La proportion de cabernet sauvignon et même de cabernet franc est généralement plus élevée qu’habituellement. Les vins affichent de beaux équilibres, des arômes de fruits rouges et noirs, avec du corps et des tanins présents mais soyeux, toujours cette fraîcheur caractéristique du millésime, une bonne maturité, des trames droites et longilignes, de la mâche et des matières assez concentrées, racées.

* Les vins rouges du Médoc

Dans leur globalité, les vins du Médoc atteignent un joli niveau et se révèlent la réussite de ce millésime, avec bien sur des différences selon les appellations. Là encore, on appréciera ces vins pour leur équilibre, leur finesse et leur digestibilité, leur fraîcheur, leurs très bons niveaux d’alcool, pas trop élevés, des densités plutôt modérées sans être faibles, avec tout de même, dans les plus mauvais cas, des matières quelque peu aqueuses et diluées. Les vins sont également bien aromatiques, fruités et épicés et offrent une très belle qualité de tanins, bien mûrs et au grain fin.

* Les vins liquoreux

Du côté des vins liquoreux, si les volumes produits sont généralement historiquement faibles à cause des dégâts du gel, le niveau est en revanche absolument remarquable et c’est d’autant plus frustrant ! En effet, un certain nombre de domaines n’ont pas produit de grand vin du tout, voire aucun liquoreux dans ce millésime, quand la plupart des autres ont produit des volumes ridiculement bas, de l’ordre de 1 ou 2ha/hl.

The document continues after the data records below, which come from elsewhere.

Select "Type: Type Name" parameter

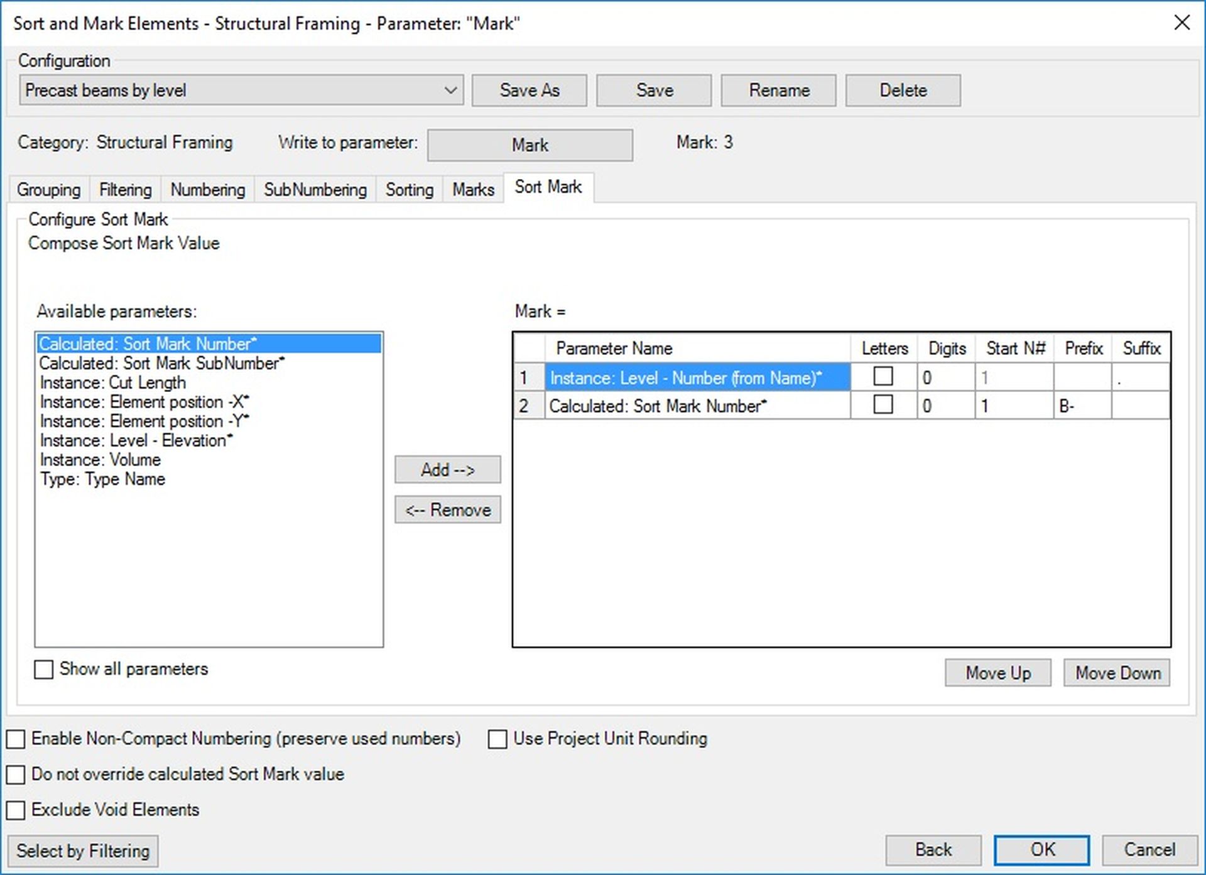coord(102,479)
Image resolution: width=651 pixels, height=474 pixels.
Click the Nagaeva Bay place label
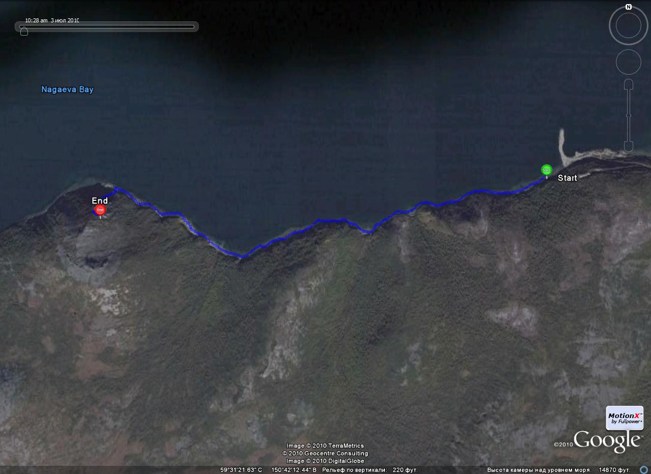tap(67, 90)
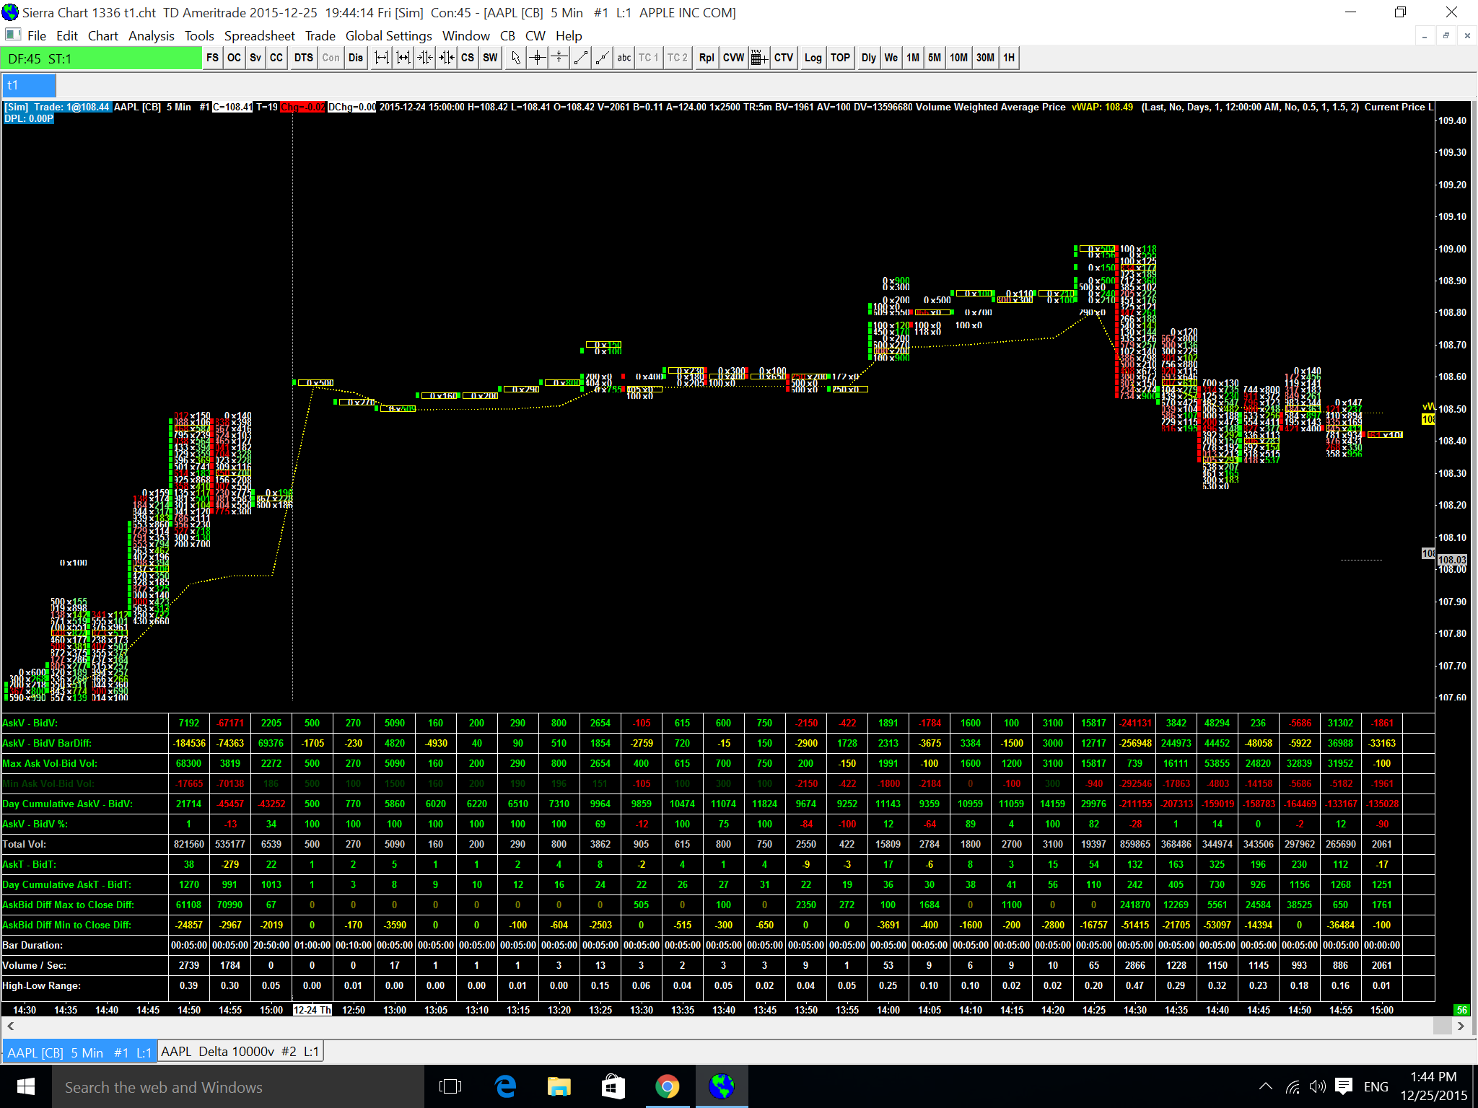
Task: Select the pointer cursor tool
Action: (515, 58)
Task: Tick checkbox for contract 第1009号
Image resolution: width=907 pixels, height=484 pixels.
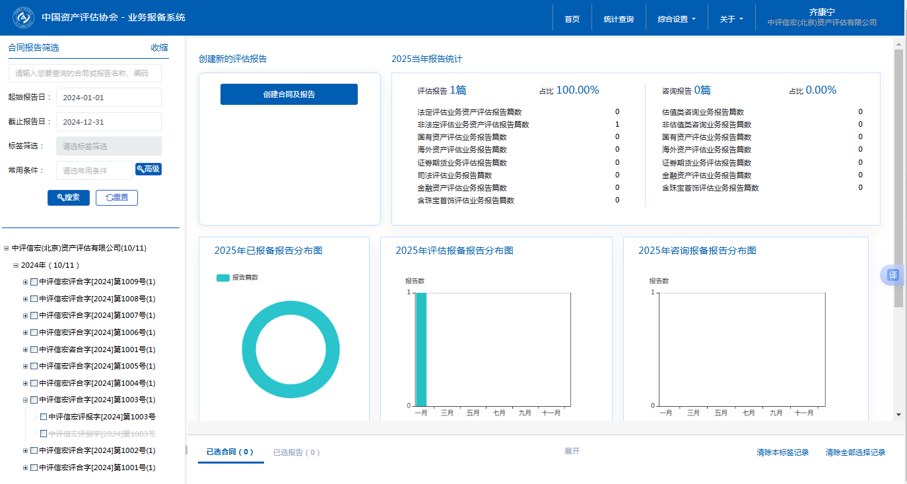Action: click(34, 282)
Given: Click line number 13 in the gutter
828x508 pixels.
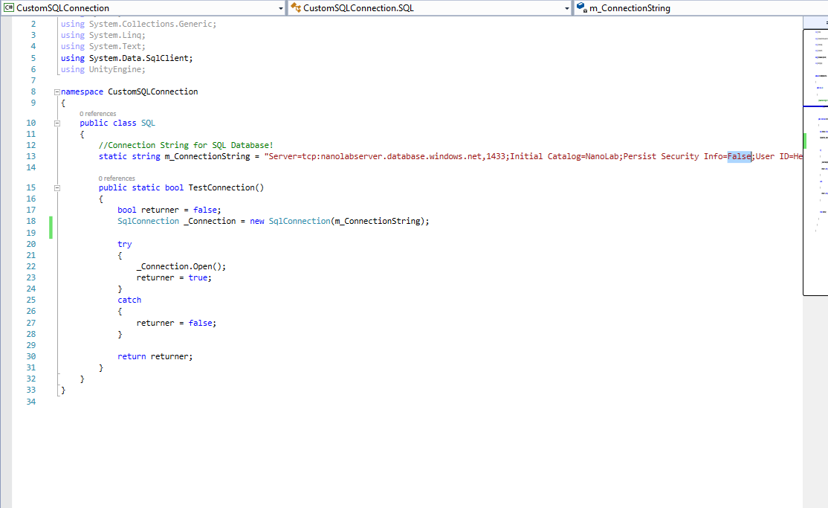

A la dégustation, les vins se montrent accessibles, avec un profil dominé par la fraîcheur et la délicatesse, une bonne concentration sans être exceptionnelle, une très belle fraîcheur, si importante à l’équilibre de ces vins, de la délicatesse et un côté beaucoup plus digeste que dans les millésimes solaires, les matières sont tout de même denses. On y trouve des arômes d’agrumes confits, de pamplemousse en plus des habituels arômes de fruits plus exotiques.